Раннее утро. Вы покидаете город с непривычными островерхими крышами, с тенистыми улицами, засаженными акациями и каштанами, — чистенький, зеленый и уже умытый. В стороне от дороги, по которой весело катит ваш автобус, вы видите одни бескрайние поля. Ярко-зелёные, по-видимому, даже изумрудно-зеленые (не приходилось видеть изумруда) — свекла. Белесо-желтые, цвета хорошей миллиметровки, — хлеб. Началась жатва.

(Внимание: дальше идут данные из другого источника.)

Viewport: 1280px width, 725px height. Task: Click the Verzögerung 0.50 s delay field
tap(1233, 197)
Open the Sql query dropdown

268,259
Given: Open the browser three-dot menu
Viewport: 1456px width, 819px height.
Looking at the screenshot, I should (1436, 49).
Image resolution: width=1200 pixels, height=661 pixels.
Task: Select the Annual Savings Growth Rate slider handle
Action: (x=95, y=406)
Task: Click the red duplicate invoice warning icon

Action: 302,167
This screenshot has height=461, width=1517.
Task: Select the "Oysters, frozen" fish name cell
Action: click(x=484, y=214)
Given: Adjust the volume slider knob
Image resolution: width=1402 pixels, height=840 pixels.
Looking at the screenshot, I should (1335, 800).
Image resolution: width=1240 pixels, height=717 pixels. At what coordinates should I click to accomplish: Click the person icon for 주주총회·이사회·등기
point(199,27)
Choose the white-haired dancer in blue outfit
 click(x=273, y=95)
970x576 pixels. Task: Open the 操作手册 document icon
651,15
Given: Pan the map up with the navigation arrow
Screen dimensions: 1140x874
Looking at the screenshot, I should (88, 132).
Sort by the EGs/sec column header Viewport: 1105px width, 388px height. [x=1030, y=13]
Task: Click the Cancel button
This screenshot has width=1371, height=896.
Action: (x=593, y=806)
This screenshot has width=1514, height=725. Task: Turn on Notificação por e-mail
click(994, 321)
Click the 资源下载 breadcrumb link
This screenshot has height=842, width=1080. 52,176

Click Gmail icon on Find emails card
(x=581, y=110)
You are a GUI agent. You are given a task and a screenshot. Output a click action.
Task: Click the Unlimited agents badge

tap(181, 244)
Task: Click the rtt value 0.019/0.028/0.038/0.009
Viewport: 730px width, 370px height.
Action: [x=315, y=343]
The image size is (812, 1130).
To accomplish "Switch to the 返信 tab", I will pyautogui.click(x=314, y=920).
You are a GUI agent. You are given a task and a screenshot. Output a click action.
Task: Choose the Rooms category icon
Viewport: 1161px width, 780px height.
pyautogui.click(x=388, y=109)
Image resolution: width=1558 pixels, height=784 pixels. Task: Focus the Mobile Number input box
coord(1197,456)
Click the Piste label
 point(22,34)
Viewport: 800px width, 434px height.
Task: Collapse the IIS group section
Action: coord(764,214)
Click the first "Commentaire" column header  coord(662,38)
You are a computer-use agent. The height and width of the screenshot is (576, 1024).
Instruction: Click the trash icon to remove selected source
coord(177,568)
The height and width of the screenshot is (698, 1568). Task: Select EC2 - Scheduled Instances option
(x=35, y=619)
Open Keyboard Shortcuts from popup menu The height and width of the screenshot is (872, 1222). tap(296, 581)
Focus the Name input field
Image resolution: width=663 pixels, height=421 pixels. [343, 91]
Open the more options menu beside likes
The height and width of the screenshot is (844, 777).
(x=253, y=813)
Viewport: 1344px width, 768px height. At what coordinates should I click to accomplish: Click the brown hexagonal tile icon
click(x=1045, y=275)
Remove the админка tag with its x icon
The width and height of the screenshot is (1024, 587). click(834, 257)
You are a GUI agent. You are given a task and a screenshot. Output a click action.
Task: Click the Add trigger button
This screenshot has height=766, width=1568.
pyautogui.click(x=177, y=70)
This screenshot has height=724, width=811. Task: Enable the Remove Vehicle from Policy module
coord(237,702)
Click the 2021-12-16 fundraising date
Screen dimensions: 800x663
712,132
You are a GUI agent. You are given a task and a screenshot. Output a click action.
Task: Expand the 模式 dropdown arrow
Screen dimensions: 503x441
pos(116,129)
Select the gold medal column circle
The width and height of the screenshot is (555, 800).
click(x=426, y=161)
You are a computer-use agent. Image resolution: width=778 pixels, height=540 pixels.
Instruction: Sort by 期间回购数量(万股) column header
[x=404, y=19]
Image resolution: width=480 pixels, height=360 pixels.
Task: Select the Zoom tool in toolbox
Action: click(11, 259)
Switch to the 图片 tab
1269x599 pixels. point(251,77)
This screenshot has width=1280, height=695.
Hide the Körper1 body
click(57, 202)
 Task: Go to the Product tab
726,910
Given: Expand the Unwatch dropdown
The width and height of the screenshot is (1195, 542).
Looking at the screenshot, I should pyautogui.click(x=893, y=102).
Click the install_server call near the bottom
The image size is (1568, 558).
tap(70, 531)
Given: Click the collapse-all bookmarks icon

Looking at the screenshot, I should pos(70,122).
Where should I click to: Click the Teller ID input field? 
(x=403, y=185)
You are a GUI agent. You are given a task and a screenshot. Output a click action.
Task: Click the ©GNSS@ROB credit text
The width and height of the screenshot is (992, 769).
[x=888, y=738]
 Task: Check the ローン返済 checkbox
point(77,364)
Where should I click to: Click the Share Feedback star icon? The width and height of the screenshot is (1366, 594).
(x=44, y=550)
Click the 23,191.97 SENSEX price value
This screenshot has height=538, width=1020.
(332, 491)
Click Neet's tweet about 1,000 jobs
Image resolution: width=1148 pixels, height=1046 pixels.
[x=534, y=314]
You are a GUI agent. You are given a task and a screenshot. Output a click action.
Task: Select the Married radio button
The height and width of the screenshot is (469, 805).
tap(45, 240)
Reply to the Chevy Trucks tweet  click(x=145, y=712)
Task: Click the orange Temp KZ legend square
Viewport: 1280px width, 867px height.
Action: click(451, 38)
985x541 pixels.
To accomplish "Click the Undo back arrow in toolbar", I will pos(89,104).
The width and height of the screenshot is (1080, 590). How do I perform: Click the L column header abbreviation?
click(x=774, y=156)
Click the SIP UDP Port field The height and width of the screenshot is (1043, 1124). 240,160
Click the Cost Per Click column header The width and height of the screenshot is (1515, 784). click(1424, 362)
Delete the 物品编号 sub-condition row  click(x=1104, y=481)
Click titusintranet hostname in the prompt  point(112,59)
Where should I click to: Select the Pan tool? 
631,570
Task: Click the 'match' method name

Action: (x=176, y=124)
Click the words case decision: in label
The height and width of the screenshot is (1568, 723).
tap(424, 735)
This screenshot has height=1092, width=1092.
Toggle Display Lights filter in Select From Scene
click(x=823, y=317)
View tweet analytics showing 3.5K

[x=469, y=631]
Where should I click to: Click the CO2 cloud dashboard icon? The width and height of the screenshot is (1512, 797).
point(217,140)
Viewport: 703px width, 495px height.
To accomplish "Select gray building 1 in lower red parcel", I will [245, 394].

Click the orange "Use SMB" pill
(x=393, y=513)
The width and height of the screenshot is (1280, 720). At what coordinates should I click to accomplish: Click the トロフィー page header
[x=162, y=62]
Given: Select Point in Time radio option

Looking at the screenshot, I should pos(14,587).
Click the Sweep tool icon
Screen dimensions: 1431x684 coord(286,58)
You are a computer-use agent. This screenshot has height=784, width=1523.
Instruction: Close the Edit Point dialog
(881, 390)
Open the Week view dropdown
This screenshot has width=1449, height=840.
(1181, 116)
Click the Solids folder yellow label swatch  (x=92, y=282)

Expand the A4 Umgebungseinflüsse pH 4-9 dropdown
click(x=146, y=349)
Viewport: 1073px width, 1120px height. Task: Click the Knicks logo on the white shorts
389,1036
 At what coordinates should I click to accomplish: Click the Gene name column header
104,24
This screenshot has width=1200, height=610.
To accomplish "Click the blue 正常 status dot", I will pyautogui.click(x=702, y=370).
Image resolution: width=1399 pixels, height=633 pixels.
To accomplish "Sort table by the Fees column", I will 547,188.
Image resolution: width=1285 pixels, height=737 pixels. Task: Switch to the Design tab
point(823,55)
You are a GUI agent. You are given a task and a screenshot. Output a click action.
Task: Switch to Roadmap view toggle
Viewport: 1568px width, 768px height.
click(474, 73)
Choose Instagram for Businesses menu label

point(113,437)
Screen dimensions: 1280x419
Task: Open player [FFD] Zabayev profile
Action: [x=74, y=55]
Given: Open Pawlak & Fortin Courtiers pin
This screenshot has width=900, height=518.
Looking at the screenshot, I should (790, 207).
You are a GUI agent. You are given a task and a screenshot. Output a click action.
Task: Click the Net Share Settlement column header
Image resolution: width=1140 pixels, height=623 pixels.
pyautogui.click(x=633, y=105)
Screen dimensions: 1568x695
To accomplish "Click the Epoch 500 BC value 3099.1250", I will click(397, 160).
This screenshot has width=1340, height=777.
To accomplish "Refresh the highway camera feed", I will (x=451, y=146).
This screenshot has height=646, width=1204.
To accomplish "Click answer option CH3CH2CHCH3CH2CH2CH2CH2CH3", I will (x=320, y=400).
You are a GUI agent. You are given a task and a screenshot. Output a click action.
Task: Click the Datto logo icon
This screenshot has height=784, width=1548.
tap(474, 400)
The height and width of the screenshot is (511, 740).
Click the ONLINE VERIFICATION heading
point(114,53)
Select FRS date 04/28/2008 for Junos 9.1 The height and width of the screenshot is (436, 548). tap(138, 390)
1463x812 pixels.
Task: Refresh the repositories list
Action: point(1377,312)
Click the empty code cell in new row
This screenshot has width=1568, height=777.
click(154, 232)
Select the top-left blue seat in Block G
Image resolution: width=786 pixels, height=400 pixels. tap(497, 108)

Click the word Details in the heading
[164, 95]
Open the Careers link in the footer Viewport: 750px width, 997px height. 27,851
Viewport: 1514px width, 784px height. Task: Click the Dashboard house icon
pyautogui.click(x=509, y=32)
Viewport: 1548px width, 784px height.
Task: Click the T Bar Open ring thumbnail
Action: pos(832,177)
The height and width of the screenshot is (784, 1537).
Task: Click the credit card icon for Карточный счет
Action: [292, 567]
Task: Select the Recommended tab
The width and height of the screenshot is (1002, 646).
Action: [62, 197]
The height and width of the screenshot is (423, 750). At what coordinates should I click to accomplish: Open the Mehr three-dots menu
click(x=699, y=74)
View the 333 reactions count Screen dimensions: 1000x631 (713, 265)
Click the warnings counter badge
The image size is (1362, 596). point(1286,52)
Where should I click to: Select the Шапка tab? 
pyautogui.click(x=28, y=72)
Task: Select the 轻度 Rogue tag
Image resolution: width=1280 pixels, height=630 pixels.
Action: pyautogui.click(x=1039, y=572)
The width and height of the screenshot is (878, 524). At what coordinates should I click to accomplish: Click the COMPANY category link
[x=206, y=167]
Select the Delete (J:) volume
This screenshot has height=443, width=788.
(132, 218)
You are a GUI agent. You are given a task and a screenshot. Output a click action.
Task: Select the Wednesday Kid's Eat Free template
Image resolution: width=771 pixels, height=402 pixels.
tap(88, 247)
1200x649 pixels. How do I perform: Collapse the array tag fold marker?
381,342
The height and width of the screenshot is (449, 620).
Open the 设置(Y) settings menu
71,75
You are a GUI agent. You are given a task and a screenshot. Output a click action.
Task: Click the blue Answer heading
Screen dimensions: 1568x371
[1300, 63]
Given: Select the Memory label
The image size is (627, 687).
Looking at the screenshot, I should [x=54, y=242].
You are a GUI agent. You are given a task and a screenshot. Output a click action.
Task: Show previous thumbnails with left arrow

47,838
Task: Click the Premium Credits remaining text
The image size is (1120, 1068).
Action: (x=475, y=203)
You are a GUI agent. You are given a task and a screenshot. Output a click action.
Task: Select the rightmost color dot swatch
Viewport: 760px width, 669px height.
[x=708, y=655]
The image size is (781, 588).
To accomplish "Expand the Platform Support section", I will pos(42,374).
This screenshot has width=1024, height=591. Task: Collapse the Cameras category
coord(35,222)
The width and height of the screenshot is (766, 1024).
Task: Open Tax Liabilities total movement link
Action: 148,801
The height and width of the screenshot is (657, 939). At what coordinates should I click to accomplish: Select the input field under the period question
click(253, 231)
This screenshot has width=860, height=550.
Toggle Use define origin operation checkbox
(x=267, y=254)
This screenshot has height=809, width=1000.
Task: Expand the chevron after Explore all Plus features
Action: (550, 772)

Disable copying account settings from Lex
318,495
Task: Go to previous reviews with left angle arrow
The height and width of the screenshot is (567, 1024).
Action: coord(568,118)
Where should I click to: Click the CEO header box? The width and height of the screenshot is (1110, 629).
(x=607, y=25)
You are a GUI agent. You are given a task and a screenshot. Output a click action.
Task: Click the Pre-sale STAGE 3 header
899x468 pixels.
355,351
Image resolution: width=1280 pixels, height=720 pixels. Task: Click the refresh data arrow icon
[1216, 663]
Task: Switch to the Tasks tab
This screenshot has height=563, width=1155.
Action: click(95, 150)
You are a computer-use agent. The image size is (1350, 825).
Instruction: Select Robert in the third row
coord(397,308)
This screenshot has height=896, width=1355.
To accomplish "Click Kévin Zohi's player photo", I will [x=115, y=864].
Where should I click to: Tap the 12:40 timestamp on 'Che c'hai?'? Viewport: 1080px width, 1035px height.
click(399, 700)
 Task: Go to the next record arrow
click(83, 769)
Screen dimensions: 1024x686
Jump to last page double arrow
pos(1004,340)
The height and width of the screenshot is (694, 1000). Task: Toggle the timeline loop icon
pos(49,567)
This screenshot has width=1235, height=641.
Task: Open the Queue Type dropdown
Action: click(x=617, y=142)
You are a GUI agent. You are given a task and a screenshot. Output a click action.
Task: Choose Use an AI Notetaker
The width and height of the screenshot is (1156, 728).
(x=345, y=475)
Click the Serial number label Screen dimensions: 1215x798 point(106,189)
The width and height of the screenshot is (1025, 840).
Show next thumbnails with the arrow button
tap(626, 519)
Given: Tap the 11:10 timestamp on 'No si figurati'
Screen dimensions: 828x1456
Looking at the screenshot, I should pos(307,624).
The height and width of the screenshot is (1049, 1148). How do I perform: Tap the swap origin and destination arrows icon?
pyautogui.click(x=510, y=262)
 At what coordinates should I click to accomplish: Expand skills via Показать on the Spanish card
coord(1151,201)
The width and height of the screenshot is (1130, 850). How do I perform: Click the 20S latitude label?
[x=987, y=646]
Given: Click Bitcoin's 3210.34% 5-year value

То и дело — объезд: на асфальте сушится зерно.

Вы проезжаете Вишневец, имение и родину каких-то очень знатных польских панов Вишневецких, а потом плакат у дороги приглашает вас "завiтати (пожаловать) в Кременец". Вы уже смирились с неслыханным правописанием, и этот мягкий знак в конце слова вас больше не шокирует.

Вы спускаетесь в глубокую и узкую долину, по обе стороны которой — поросшие сосновым лесом горы. Город теснится в этой долине. Кременец только на 80 лет моложе Москвы. Он прожил бурную жизнь, богатую потрясениями. Где-то в самом начале его существования хан Батый захватил его и разрушил. Справа на высокой горе вы увидите мощную крепостную стену, на которой отчетливо написано "Хай живе мир". Крепость эту совсем недавно — 300 лет тому назад — отбили у поляков и разрушили казаки Богдана Хмельницкого.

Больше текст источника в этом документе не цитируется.